=== Brief ===
When "width" occurs in a line of the material, copy that line.

=== Data supplied ===

┌──

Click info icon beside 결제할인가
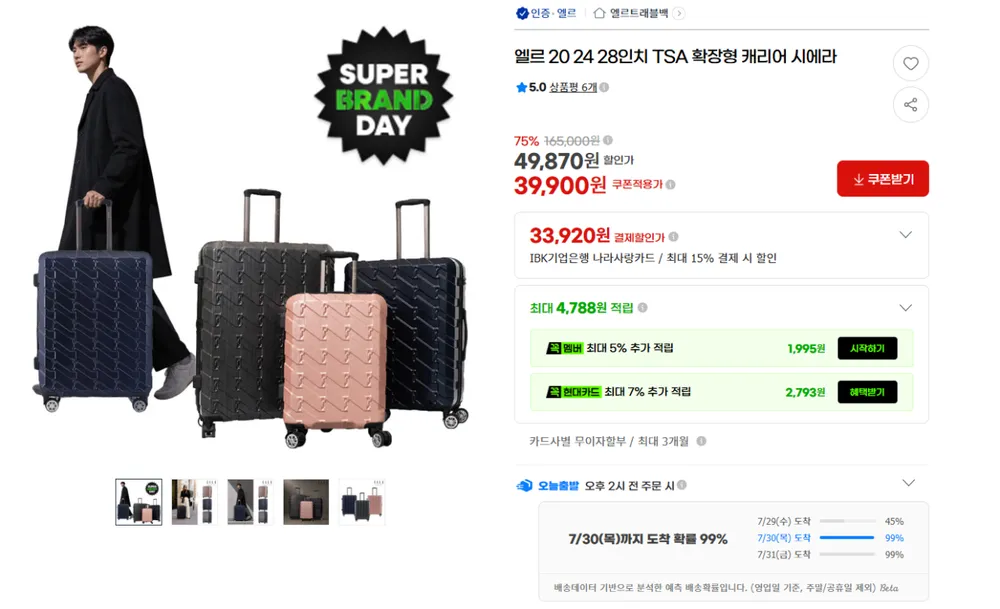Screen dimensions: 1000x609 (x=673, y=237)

└──
┌──

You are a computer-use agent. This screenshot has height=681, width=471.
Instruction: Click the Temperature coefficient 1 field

└──
┌──

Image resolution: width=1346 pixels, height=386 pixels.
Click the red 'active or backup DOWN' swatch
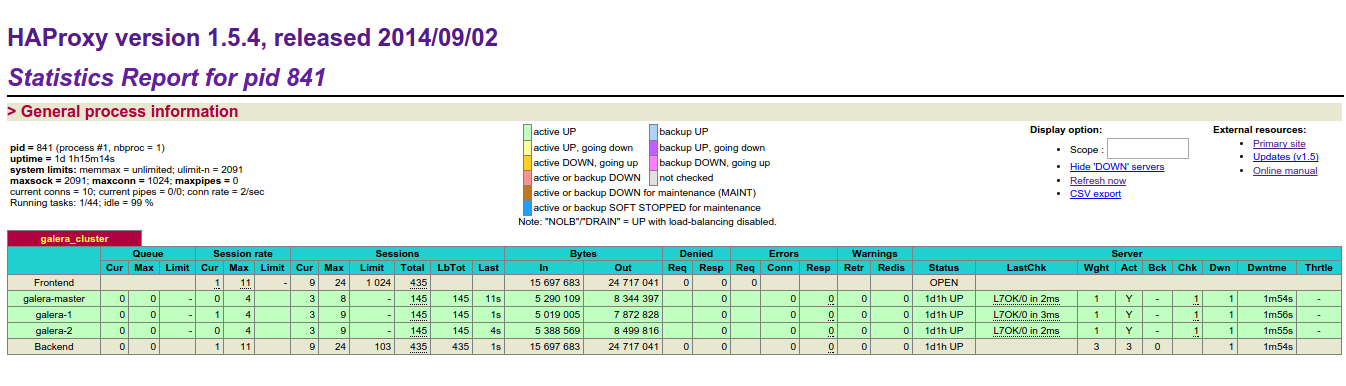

└──

=== Task result ===
You are a computer-use agent. This screenshot has height=681, width=471.
Image resolution: width=1346 pixels, height=386 pixels.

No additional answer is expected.